As the company announced on Friday afternoon, the production of so-called wide flat steel in Switzerland is no longer profitable. The reason for this is the "unfair" competition for exports to the EU. In addition, the high energy costs and grid charges in Switzerland are making steel production more expensive.
As the EU has imposed quotas on steel imports from third countries as a result of the trade conflict with the USA, the steel quotas are currently being used almost exclusively by suppliers from third countries such as Brazil, Vietnam and Egypt. Stahl Gerlafingen is unable to counter their delivery times of just a few hours in some cases. The current situation is therefore tantamount to an export ban to the EU, the report continues.
Partial closure of production threatened
In order to secure the company's continued existence, the management therefore feels compelled to take drastic steps. Specifically, one of two production lines, the profile line, is to be closed. There will be no impact on the steelworks, the combi line, the ring center and the corresponding maintenance of upcoming measures, according to the statement.

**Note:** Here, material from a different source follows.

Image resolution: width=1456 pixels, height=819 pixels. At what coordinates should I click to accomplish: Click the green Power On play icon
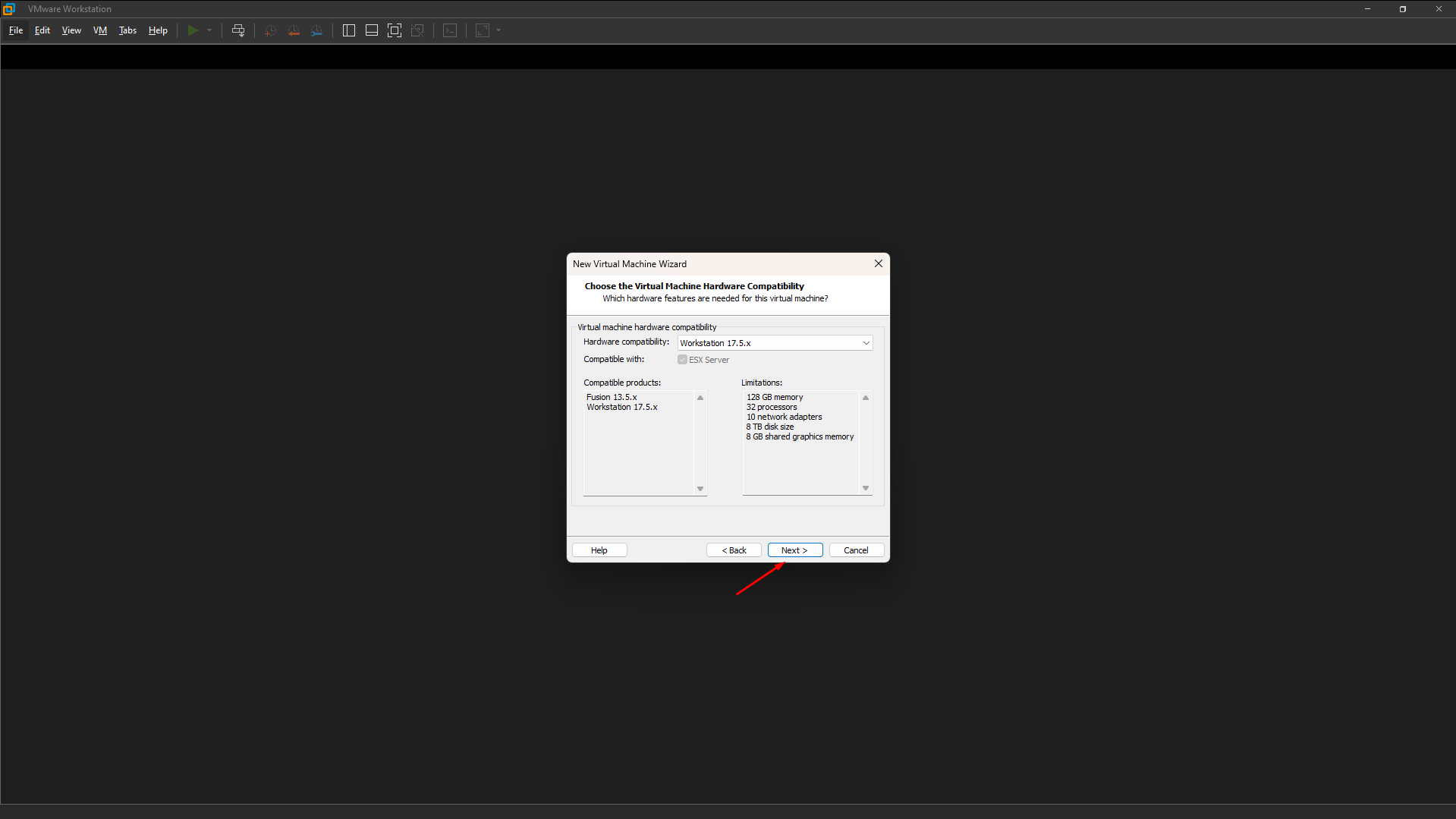(193, 30)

However, the final decision to close has not yet been made. The management, together with the owner, the Beltrame family, has initially postponed the decision at the request of politicians. Talks are currently being held with the municipality, the canton and the federal government in order to find a solution after all. In order to reverse the decision, a "long-term perspective for exports to the EU" is needed, according to the company boss.
Situation remains tense
However, even after the closure of the profile route, the situation remains tense. Imports from the EU to Switzerland are still possible without restriction, which is leading to a massive price war. As a result, margins are also under pressure.
It is not clear from the press release how many employees are affected by the closure. A social plan is to be drawn up for the employees affected by the redundancies. In addition, wherever possible, the redundancies will be made through natural departures, the statement continues. According to the website, the company currently employs around 540 people.